Britain will likely avoid sliding back into recession this year, thanks to solid growth in overseas markets, but the the government needs to do more to intice banks to lend into a weak economy, the British Chambers of Commerce said Tuesday.
The group expects the UK's £1.1tn economy to expand by around 0.3 percent in the first three months of this year - a figure that's slightly better than analysts's forecast but in-line with recent manufacturing data. It's full-year growth estimate, however, is 0.6 percent - marginally slower than consensus. The independent Office of Budget Responsibility recently raised its forecast for growth to 0.8 percent for the full year.

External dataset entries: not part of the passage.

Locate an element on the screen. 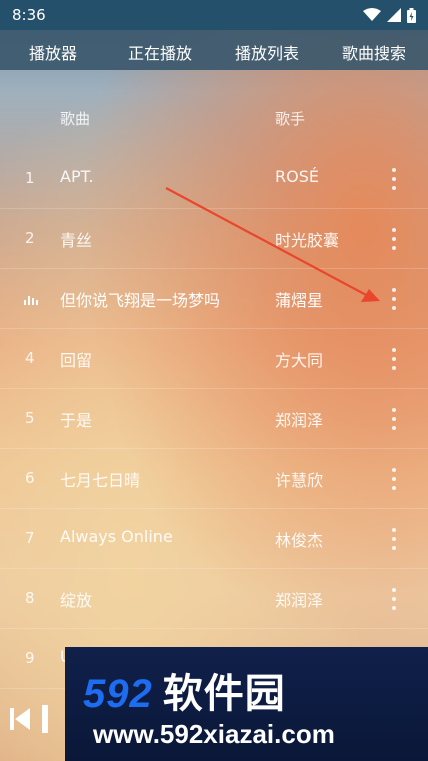 Image resolution: width=428 pixels, height=761 pixels. wifi-icon is located at coordinates (372, 14).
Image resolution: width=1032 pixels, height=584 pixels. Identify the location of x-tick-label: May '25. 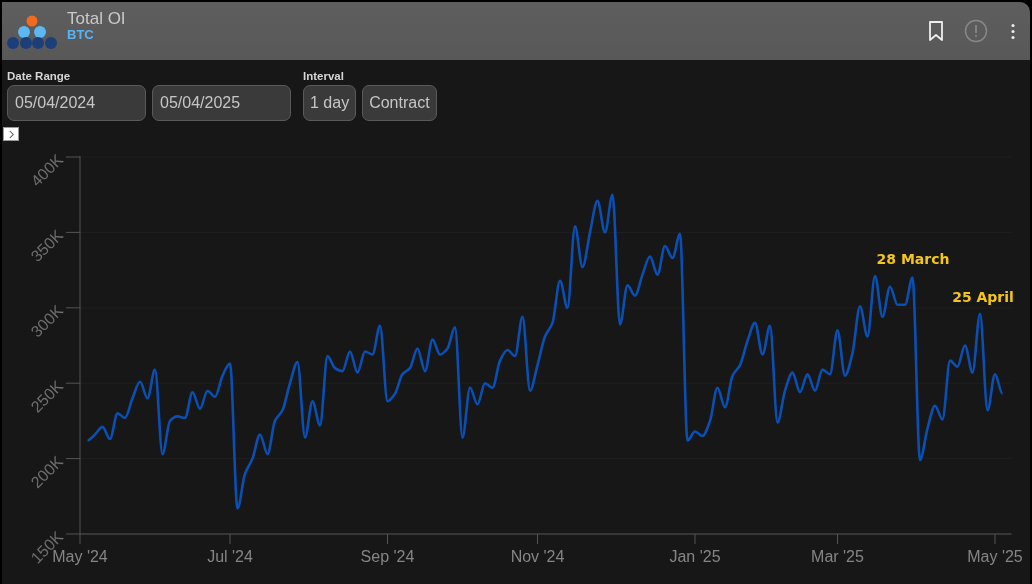
(995, 556).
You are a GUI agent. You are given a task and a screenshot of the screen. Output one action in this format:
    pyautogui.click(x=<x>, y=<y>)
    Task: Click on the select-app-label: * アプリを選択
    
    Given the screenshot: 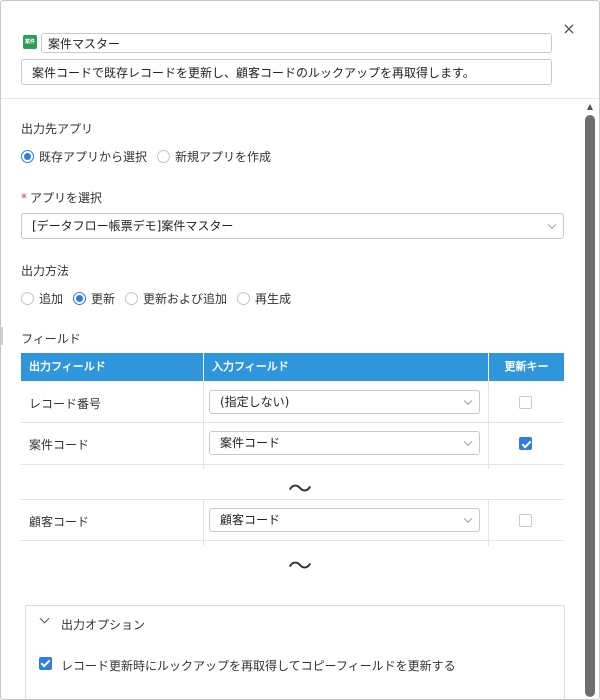 What is the action you would take?
    pyautogui.click(x=62, y=198)
    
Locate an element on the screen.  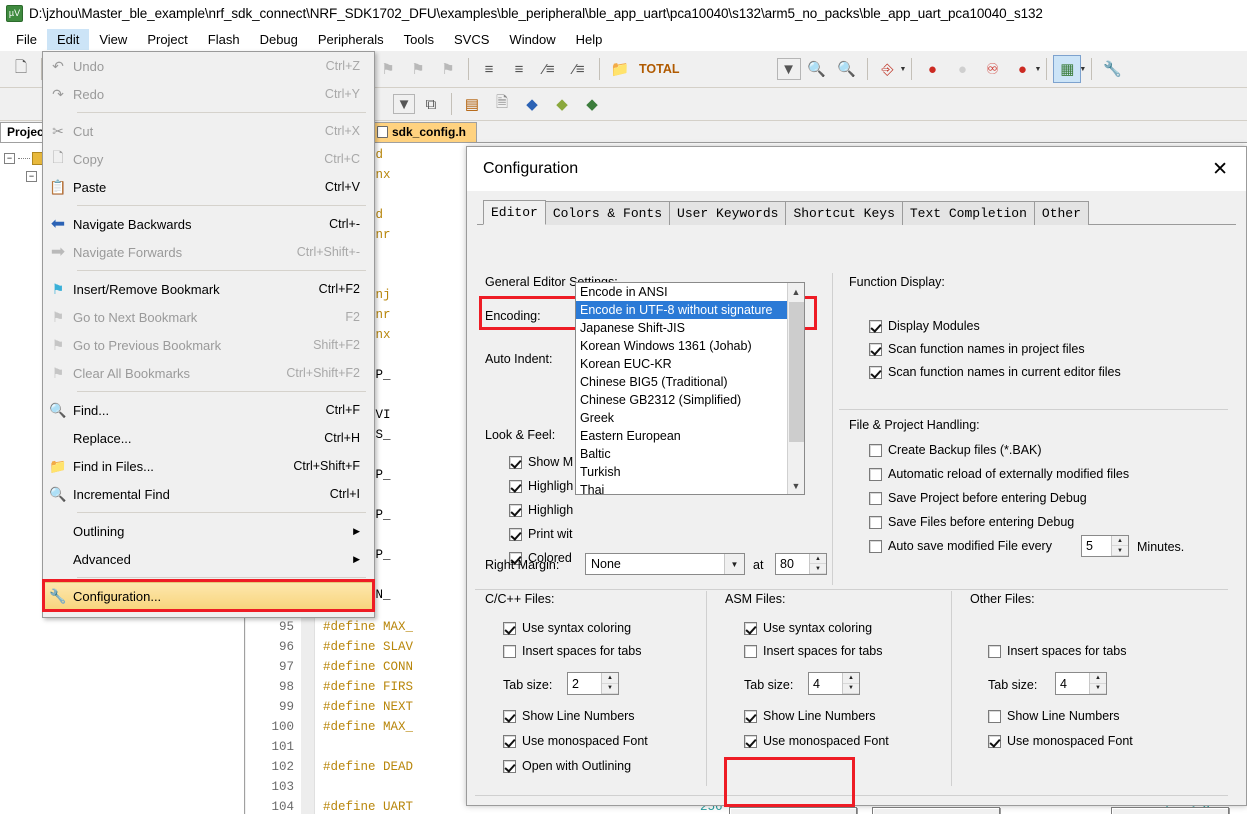
menu-view: View is located at coordinates (113, 40).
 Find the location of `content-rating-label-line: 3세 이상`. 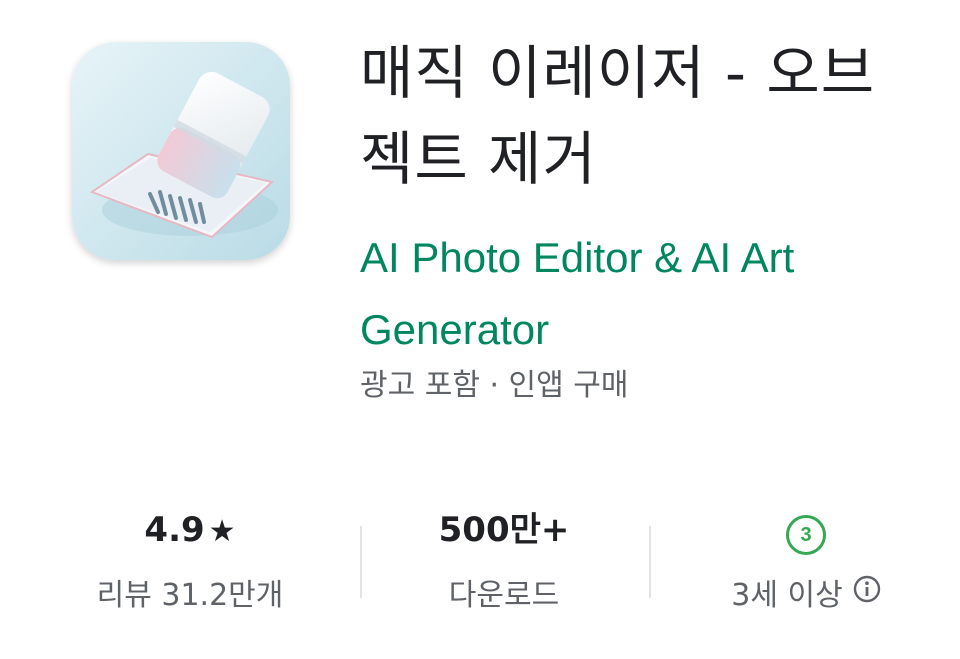

content-rating-label-line: 3세 이상 is located at coordinates (806, 596).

"The U.K. economy is still facing huge challenges and the recovery is much too slow," said John Longworth, the BCC's Director General. "It has the potential to recover, but to achieve that the government has to set businesses free to grow."
The trade group, which represents the firms that employ around one fifth of Britan's private workforce, also published a quarterly survey of business activity which suggested export orders were highest in at least a year.
BCC offficals, however, cautioned that the government's plans to reduce debt and cut public spending would continue to be a drag on economic performance. Slower growth in the public sector, the BCC said, would need to be offset by a more dynamic the private sector - and that requires more lending from the nation's banks, particularly to small and medium-sized businesses.